A: Try the following approaches:

  • For new users, use content-based retrieval
  • For new items, use collaborative filtering or content-based retrieval
  • Use transfer learning to transfer knowledge from related domains

Q: How to evaluate matching model performance?

A: Common retrieval evaluation metrics include:

  • Recall@K: Proportion of relevant items in top K results
  • Precision@K: Proportion of relevant items in top K results
  • NDCG@K: Retrieval quality considering ranking
  • Hit@K: Whether at least one relevant item is retrieved
  • MRR@K: Mean Reciprocal Rank

Q: How to choose the right negative sampling strategy?

A: Common negative sampling strategies include:

  • Random negative sampling: Simple and efficient, but may sample irrelevant items
  • Popularity-based negative sampling: Samples based on item popularity, more realistic
  • Hard negative sampling: Samples negatives similar to positives, improves model discrimination
  • Contrastive learning negative sampling: Methods like MoCo, SimCLR

Q: How to optimize matching model performance?
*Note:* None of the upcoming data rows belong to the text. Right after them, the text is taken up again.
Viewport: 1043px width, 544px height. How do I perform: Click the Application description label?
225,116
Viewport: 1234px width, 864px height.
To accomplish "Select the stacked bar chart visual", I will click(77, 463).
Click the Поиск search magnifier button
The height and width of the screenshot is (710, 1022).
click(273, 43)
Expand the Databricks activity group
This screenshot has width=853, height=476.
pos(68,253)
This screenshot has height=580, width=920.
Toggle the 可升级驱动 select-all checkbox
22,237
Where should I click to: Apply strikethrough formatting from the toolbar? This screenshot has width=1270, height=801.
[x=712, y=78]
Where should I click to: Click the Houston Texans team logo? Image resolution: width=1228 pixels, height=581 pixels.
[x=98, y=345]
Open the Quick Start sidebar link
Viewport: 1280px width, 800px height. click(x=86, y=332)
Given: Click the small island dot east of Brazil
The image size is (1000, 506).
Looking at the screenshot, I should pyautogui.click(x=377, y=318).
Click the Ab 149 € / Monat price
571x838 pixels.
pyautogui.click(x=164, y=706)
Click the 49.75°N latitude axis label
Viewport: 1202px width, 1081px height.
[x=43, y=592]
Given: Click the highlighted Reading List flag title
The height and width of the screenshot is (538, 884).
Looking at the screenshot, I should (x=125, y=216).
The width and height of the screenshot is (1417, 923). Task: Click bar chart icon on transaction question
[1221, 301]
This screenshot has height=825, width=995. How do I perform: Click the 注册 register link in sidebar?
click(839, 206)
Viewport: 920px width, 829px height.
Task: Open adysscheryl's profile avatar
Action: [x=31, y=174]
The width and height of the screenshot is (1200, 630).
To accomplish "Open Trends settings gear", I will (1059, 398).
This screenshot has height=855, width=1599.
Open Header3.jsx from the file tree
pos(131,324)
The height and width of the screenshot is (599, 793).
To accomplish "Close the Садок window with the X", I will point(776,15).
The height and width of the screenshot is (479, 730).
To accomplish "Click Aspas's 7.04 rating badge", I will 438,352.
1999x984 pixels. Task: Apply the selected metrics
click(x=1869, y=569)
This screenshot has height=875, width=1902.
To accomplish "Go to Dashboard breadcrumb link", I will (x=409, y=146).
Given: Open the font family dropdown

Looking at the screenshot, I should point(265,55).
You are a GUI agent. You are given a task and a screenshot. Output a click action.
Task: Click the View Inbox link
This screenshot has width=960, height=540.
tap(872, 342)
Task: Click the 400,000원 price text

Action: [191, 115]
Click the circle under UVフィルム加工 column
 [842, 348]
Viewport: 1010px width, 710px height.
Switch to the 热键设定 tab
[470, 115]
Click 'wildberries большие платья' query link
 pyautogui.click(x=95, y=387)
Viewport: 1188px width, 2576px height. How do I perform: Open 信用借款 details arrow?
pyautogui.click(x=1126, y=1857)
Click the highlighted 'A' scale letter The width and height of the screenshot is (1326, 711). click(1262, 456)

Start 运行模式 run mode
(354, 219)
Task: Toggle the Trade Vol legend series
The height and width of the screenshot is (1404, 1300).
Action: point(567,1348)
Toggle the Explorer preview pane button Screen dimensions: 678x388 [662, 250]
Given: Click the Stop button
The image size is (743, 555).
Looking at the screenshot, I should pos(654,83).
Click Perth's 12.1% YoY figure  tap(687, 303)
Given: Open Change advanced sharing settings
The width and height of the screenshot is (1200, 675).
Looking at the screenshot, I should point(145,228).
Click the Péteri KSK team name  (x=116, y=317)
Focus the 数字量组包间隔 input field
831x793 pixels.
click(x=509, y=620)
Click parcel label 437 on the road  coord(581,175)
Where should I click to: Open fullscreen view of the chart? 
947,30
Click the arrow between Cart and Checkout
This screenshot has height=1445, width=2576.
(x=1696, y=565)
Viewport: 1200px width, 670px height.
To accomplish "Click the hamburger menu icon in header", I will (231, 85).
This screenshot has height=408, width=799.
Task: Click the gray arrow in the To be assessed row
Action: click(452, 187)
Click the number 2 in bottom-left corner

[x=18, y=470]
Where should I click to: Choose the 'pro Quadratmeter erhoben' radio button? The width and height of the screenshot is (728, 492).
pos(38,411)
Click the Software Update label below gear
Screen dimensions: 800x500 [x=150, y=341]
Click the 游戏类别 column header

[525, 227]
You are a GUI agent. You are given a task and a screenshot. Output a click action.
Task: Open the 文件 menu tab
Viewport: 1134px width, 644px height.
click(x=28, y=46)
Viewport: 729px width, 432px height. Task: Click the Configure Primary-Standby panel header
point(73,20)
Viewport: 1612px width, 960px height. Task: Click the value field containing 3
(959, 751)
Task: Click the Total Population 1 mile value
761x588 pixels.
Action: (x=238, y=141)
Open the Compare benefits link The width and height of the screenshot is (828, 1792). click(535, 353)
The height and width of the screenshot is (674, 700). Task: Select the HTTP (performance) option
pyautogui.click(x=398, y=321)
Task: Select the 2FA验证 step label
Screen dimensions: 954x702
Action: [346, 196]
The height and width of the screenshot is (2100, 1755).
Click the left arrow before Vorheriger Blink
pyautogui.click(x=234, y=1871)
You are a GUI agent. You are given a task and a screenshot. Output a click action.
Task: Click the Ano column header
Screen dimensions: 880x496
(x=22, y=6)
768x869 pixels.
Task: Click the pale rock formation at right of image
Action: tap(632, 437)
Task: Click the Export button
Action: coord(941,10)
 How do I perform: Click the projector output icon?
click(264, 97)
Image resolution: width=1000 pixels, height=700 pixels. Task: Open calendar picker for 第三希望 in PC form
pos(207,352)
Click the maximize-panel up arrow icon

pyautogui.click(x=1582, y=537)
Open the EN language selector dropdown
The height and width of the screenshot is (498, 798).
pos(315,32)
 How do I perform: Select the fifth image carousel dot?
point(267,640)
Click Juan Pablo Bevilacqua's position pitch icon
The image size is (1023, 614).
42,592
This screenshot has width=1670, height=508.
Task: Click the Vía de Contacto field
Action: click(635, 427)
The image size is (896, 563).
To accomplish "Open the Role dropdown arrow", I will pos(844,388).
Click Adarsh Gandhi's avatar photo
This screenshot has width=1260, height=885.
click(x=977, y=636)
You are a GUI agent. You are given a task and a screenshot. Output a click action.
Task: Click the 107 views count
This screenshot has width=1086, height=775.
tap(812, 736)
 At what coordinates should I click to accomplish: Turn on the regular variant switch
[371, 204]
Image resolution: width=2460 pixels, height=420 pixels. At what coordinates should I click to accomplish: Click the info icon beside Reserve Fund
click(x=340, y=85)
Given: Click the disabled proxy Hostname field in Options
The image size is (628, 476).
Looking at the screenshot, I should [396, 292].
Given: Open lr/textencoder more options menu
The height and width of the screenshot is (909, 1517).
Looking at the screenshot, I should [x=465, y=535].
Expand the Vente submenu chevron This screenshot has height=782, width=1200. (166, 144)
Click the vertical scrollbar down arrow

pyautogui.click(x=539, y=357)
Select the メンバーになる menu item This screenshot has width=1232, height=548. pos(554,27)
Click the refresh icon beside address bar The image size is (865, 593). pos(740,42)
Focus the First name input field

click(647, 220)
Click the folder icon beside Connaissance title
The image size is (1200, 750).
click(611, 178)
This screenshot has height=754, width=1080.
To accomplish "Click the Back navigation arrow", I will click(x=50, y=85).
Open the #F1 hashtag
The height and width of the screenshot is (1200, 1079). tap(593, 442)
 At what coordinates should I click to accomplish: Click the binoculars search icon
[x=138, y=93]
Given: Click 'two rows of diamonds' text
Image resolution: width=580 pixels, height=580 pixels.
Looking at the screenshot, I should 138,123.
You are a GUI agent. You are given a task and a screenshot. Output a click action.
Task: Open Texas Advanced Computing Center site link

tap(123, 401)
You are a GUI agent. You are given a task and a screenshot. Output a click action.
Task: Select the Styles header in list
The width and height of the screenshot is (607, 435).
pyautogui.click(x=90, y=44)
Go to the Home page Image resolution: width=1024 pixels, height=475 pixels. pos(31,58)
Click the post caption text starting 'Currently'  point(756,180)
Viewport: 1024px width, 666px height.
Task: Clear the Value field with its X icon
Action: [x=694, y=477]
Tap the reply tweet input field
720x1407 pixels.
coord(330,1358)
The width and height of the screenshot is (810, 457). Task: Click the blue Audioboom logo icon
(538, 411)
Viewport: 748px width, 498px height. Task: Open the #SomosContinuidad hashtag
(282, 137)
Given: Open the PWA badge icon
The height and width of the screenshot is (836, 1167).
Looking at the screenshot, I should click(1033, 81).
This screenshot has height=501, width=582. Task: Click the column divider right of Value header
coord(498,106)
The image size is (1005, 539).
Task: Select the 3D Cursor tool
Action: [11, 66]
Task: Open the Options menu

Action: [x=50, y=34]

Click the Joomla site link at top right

A: Try the following approaches:

  • Increase model depth and width to improve expressiveness
  • Use more advanced feature engineering
  • Optimize negative sampling strategy
  • Try model fusion
  • Adjust temperature parameter to optimize similarity distribution

17. Deployment Suggestions

  1. Offline Precomputation: For two-tower models, precompute item embeddings offline to reduce online computation
  2. Vector Indexing: Use efficient vector indexing libraries (e.g., Faiss) to store item embeddings and accelerate online retrieval
  3. Hierarchical Deployment: Adopt hierarchical retrieval architecture - coarse retrieval with simple models first, then fine retrieval with complex models
  4. Caching Mechanism: Cache retrieval results for high-frequency users to reduce redundant computation
  5. Real-time Updates: Periodically update item embeddings to ensure retrieval result freshness
  6. A/B Testing: Validate different retrieval strategies through A/B testing

Matching models are essential components of recommendation systems. Choosing the right matching model and optimizing it can significantly improve overall recommendation performance. Torch-RecHub provides a rich set of matching models covering different retrieval strategies, making it easy for developers to select and use based on business requirements.